Je ne suis pas un « Franse rat » (ik ben geen « Franse rat »)
(oui je sais, j’avais promis des articles sur NYC et j’ai pas tenu parole. Mais en fait, je me rends compte que j’ai envie d’écrire sur plein d’autres choses qui me touchent, m’enragent pour le moment et que, du coup, comme j’ai promis des articles sur NYC, je me dis que je DOIS écrire sur NYC et… je n’écris juste sur rien du tout ! Alors on va débloquer tout ça, je vais écrire sur ce qui me touche, vous demander pardon en rampant de ne pas avoir tenu mon engagement précédent, et on mettra les articles sur NYC dans le tas… quand ça me démangera ! On fait comme ça ?)
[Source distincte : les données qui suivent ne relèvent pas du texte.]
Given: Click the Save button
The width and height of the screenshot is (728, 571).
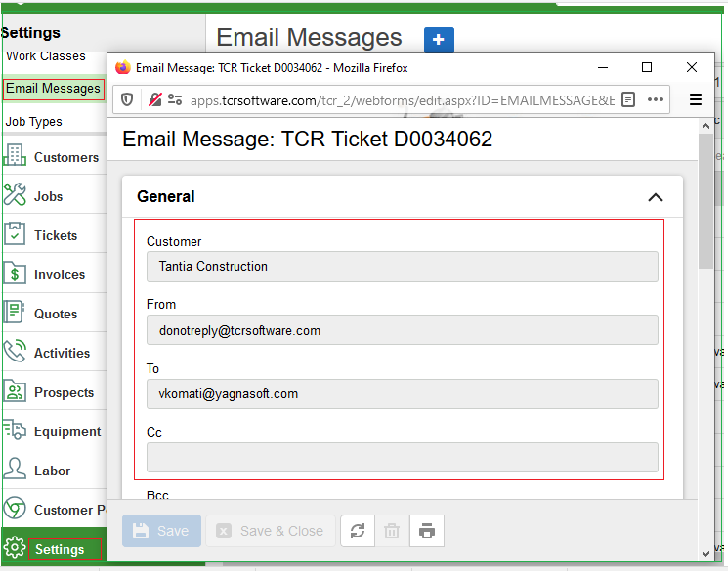Looking at the screenshot, I should (x=161, y=531).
Traduction de mon titre pour les personnes qui lisent ce blog et qui ne comprendraient pas le néerlandais : « Je ne suis pas un rat français ».
Ca, c’est dit.
Pourquoi je vous balance ça ?
Parce que ce dimanche, journée sans voiture à Bruxelles, pendant que des familles se baladaient gentiment à pied, en vélo ou en patins à roulettes sur les grands boulevards (presque) dégagés, d’autres familles se sont, elles, baladées non loin de là, dans une charmante commune appelée Linkebeek (je peux dire charmant, je connais bien l’endroit et il est, vraiment, charmant) en périphérie bruxelloise. Jusque là, tout roule. Sauf que la balade était organisée par des associations extrémistes séparatistes contre l’accord qui a été trouvé (enfin !) récemment et qui permet de régler le fameux problème BHV belge (à mes amis français : non, il ne s’agit pas d’un grand magasin chez nous, mais d’un réel problème qui est une des causes, depuis 15 mois maintenant, de la non-formation d’un gouvernement en Belgique).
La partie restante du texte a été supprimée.